Storyline:National News

Making history in Turkey, a veiled Muslim academic woman has been appointed as the first hijabi minister in the secular country, AFP reported on Saturday, August 29.

Aysen Gurcan, a 52-year-old academic, was appointed yesterday to be the minister in charge of family and social policies in the provisional government of Prime Minister Ahmet Davutoglu that will run the country until November 1 elections.

Gurcan, a mother of three, is a member of the board of the Foundation for Youth and Education (TURGEV).

Davutoğlu submitted the composition of the new government to Erdoğan at 7.10 p.m. local time.

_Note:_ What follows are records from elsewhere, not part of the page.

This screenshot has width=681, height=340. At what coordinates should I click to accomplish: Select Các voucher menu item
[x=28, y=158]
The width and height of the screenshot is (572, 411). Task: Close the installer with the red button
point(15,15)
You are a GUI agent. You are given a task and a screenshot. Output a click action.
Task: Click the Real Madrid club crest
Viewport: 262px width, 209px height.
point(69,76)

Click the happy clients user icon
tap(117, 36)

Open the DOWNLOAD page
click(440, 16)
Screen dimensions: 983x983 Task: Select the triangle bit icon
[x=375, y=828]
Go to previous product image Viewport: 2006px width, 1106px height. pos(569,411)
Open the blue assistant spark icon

Since Tuesday, the prime minister has been making efforts to form a provisional government that will run Turkey until early election is held on Nov. 1.

The June 7 election saw a stalemate with no party winning the majority necessary to form a single party government. Coalition talks between the Justice and Development Party (AK Party) and the other three parliamentary parties had not produced any result.

All but one party – the pro-Kurdish Peoples’ Democratic Party – had refused to join the caretaker government.

There are 25 ministry positions in the Turkish government. Three vital portfolios – interior, transport and justice – will be allotted to non-partisan figures while 11 posts were to go to the AK Party with opposition parties supposed to take the remaining 11.

Hijab, an obligatory code of dress, has been banned in public buildings, universities, schools and government buildings in Muslim-majority Turkey since shortly after a 1980 military coup.

Turkey’s secular elite, including army generals, judges and university rectors, staunchly oppose easing the hijab ban.

In 2008, Erdogan’s Justice and Development Party (AK) passed a constitutional change easing restrictions on hijab at university.

Later in November 2012, Turkey has lifted a decades-long ban on wearing hijab in Islamic schools.